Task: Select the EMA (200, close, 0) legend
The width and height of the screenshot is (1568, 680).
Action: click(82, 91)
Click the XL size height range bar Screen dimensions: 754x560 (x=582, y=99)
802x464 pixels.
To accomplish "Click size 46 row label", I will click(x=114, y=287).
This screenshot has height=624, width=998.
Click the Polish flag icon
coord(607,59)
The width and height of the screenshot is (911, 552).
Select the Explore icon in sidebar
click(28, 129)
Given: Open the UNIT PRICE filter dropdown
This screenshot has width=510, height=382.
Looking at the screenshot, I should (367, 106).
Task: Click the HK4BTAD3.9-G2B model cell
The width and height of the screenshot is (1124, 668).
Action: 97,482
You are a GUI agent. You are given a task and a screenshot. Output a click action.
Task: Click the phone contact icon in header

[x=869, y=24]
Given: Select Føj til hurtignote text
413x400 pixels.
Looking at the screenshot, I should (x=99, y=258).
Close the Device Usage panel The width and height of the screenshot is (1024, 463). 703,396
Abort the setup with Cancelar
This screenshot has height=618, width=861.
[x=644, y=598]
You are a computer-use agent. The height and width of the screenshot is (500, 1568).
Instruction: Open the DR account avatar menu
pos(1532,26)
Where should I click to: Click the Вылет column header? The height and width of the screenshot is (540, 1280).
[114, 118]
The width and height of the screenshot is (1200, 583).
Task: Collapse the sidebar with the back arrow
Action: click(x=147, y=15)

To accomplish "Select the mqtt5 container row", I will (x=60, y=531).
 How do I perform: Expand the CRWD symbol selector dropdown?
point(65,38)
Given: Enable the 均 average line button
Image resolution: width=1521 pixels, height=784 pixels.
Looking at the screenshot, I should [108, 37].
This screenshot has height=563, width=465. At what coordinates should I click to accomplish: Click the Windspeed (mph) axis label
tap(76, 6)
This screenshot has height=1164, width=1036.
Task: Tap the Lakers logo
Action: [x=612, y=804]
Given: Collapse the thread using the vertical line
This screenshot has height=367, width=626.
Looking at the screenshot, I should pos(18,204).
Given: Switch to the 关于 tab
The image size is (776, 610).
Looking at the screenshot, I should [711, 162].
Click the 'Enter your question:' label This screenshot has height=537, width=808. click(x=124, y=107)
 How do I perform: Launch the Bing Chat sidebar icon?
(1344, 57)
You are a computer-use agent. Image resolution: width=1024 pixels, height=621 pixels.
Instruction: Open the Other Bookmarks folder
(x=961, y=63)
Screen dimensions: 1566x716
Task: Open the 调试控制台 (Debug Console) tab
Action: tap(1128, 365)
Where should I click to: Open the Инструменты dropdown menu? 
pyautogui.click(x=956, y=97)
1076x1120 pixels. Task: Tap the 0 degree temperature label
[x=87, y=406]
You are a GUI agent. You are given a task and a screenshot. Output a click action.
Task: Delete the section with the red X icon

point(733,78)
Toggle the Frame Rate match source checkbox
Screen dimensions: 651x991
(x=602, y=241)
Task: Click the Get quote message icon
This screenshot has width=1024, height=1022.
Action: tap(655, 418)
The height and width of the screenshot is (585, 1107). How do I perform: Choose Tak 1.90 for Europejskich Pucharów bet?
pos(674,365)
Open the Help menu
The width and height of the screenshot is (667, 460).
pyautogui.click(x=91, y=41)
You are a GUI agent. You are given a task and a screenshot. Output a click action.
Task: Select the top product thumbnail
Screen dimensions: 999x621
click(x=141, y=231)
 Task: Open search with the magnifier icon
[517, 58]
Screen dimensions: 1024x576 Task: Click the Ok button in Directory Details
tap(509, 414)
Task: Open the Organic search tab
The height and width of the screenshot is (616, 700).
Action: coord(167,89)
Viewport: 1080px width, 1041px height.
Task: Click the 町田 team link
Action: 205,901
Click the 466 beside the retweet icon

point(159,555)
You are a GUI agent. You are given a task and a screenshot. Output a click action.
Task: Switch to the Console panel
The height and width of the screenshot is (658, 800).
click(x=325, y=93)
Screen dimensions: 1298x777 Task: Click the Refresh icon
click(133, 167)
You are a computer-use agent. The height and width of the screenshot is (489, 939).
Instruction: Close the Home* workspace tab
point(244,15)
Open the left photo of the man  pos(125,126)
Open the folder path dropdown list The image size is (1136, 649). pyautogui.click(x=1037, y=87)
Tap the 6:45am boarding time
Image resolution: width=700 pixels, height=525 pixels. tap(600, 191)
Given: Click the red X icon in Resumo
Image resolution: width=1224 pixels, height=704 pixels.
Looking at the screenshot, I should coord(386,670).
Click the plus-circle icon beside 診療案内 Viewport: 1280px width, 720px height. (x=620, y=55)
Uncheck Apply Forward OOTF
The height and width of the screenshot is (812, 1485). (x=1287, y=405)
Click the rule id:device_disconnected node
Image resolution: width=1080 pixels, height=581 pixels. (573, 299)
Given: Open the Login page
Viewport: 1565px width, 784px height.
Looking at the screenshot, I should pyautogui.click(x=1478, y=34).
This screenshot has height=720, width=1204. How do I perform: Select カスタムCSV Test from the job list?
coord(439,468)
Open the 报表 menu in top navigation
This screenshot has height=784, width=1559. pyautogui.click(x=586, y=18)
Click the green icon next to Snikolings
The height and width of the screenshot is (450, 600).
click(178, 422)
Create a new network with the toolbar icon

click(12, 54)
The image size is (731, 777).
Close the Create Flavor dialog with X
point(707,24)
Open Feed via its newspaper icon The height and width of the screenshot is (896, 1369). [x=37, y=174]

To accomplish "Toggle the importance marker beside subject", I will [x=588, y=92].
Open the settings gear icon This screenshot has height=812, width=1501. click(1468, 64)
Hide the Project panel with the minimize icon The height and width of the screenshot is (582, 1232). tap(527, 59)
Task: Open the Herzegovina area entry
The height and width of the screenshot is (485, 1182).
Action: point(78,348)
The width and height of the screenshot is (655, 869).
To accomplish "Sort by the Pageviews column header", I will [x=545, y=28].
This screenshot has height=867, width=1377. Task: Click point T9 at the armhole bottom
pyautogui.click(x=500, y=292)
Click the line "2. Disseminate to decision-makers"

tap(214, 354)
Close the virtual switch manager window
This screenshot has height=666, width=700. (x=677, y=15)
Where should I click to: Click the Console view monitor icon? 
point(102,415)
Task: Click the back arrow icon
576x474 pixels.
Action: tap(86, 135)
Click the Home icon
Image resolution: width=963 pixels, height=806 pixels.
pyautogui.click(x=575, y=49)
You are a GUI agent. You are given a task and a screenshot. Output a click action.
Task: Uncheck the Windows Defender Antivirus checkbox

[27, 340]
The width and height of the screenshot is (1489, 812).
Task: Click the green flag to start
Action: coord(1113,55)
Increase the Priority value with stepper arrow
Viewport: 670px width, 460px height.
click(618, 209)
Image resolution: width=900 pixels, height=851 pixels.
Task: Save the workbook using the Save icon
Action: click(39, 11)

■ **Problem description**: Pull each line that includes the word "will" out of the material above.

■ **Completed task**:
To accomplish "Click size 46 row label", I will click(x=114, y=287).
To accomplish "Select the mqtt5 container row", I will (x=60, y=531).
To accomplish "Toggle the importance marker beside subject", I will [x=588, y=92].
To accomplish "Sort by the Pageviews column header", I will [x=545, y=28].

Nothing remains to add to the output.